Consigne détaillée:
Extrayez du texte sur la sexualité implicite le passage qui va de « Saint-Preux décrit ici » jusqu'à « sociale et sexuelle. » inclus, sans y changer un mot.

Texte fourni:
Sexualité implicite
Au fil des pages
L'érotisme présent reste discret, compte-rendu du vocabulaire et des convenances de l’époque.
Saint-Preux parle de « trouble », « délire », « embrasement », « feux », « charmes », « voix de la nature ». Julie devient sa maîtresse ; les mots qu’il emploie sont évocateurs : « ivresse », « délices », « délires », « égarement », « flammes », « désirs ».
Julie semble plus sage mais c’est elle qui propose à Saint-Preux de la rejoindre dans un chalet isolé… Son discours raisonneur masque son désir et satisfait aux convenances du temps : la femme doit être vertueuse. Elle se justifie ainsi : « Le cœur ne suit point les sens ; il les guide ; il couvre leurs égarements d’un voile délicieux. […] Le mystère, le silence, la honte craintive aiguisent et cachent ses doux transports ; la décence et l’honnêteté l’accompagnent au sein de la volupté même et lui seul sait tout accorder aux désirs sans rien ôter à la pudeur. »
Relisons quelques passages :
« … Un autre usage qui ne me gênait guère moins, c’était de voir, même chez des magistrats, la femme et les filles de la maison, debout derrière ma chaise, servir à table comme des domestiques. […] Je fus un peu choqué de l’énorme ampleur de leur gorge qui n’a dans sa blancheur éblouissante qu’un des avantages du modèle que j’osais lui comparer ; modèle unique et voilé dont les contours furtivement observés me peignent ceux de cette coupe célèbre à qui le plus beau sein du monde servit de moule. »
Saint-Preux décrit ici la société du Valais. Dans un univers où règnent la simplicité et l’innocence des mœurs primitives, les jeunes filles servent « comme des domestiques », ce qui va à l’encontre de l’égalité naturelle, exhibant en outre des poitrines où le vice (ou du moins son attrait) ne devrait pas avoir cours. Ainsi, Rousseau condamne l’inégalité sociale et sexuelle.
En même temps, Saint-Preux est renvoyé à son manque essentiel, l’absence de Julie : la « blancheur éblouissante » des seins offerts est comparée au « modèle unique », ceux de Julie, que Saint-Preux n’a vu que voilés.
Il fait allusion à l’anecdote de Pline dans Histoire naturelle, selon laquelle une coupe, dans un temple, aurait été moulée sr le sein de la belle Hélène. Une coupe… La voit-il ou y boit-il ?
Il poursuit : « Ne soyez pas surprise de me trouver si savant sur des mystères que vous cachez si bien. […] L’œil avide et téméraire s’insinue impunément sous les fleurs d’un bouquet ; il erre sous a chenille et la gaze et fait sentir à la main la résistance élastique qu’elle n’oserait éprouver. »

Données fournies:
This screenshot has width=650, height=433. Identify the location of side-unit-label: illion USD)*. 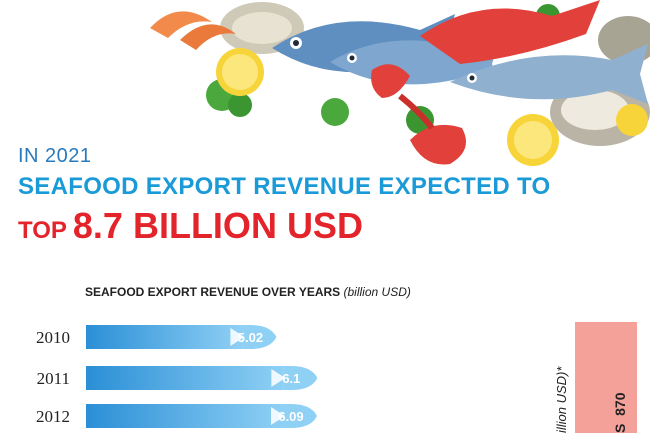
(562, 400).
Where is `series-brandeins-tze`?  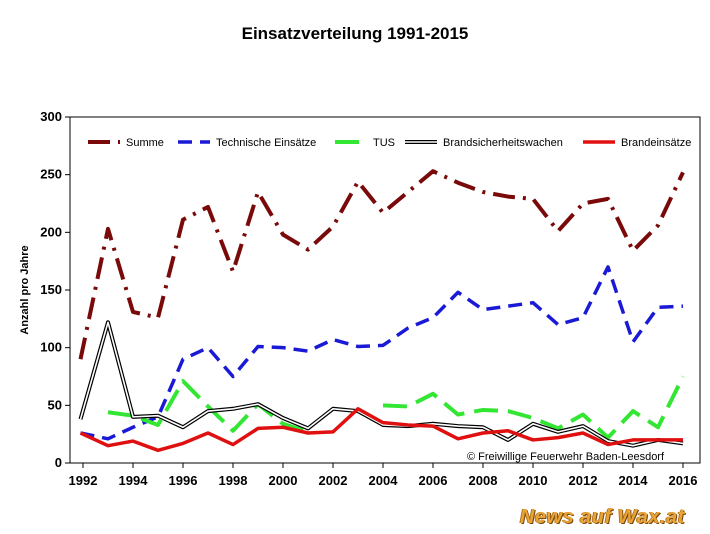
series-brandeins-tze is located at coordinates (382, 430).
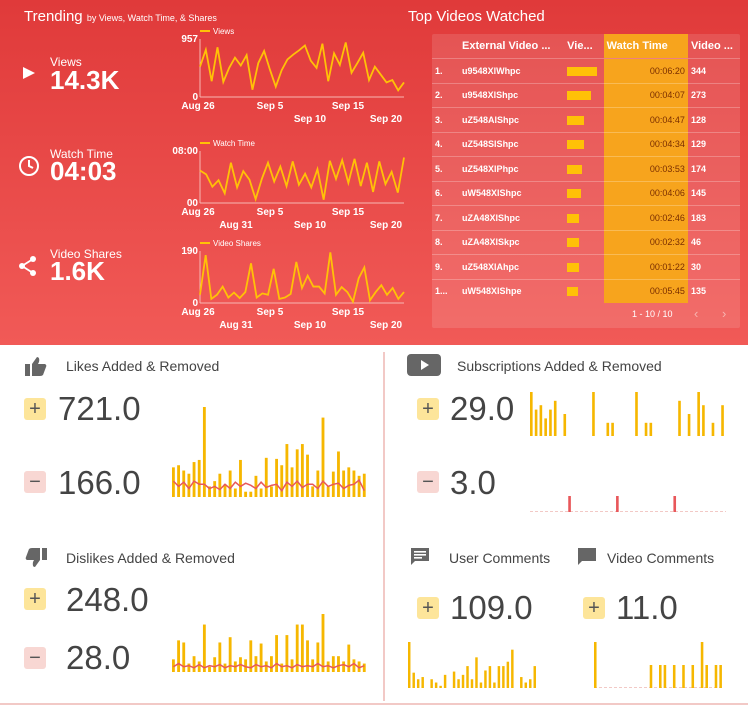 The height and width of the screenshot is (709, 748). I want to click on row-video-count: 129, so click(714, 144).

Réponse rédigée:
Saint-Preux décrit ici la société du Valais. Dans un univers où règnent la simplicité et l’innocence des mœurs primitives, les jeunes filles servent « comme des domestiques », ce qui va à l’encontre de l’égalité naturelle, exhibant en outre des poitrines où le vice (ou du moins son attrait) ne devrait pas avoir cours. Ainsi, Rousseau condamne l’inégalité sociale et sexuelle.